YOUR TASK
All lines from the one including "Instruction: Expand the" to the bottom of the entries below should be repeated exactly, both ends kept.

TASK DATA
- Opening Delimiter -

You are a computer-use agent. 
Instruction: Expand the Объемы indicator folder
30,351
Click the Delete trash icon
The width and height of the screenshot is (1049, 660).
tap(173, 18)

- Closing Delimiter -

SOLVED PROBLEM
Instruction: Expand the Объемы indicator folder
30,351
Click the Delete trash icon
The width and height of the screenshot is (1049, 660).
tap(173, 18)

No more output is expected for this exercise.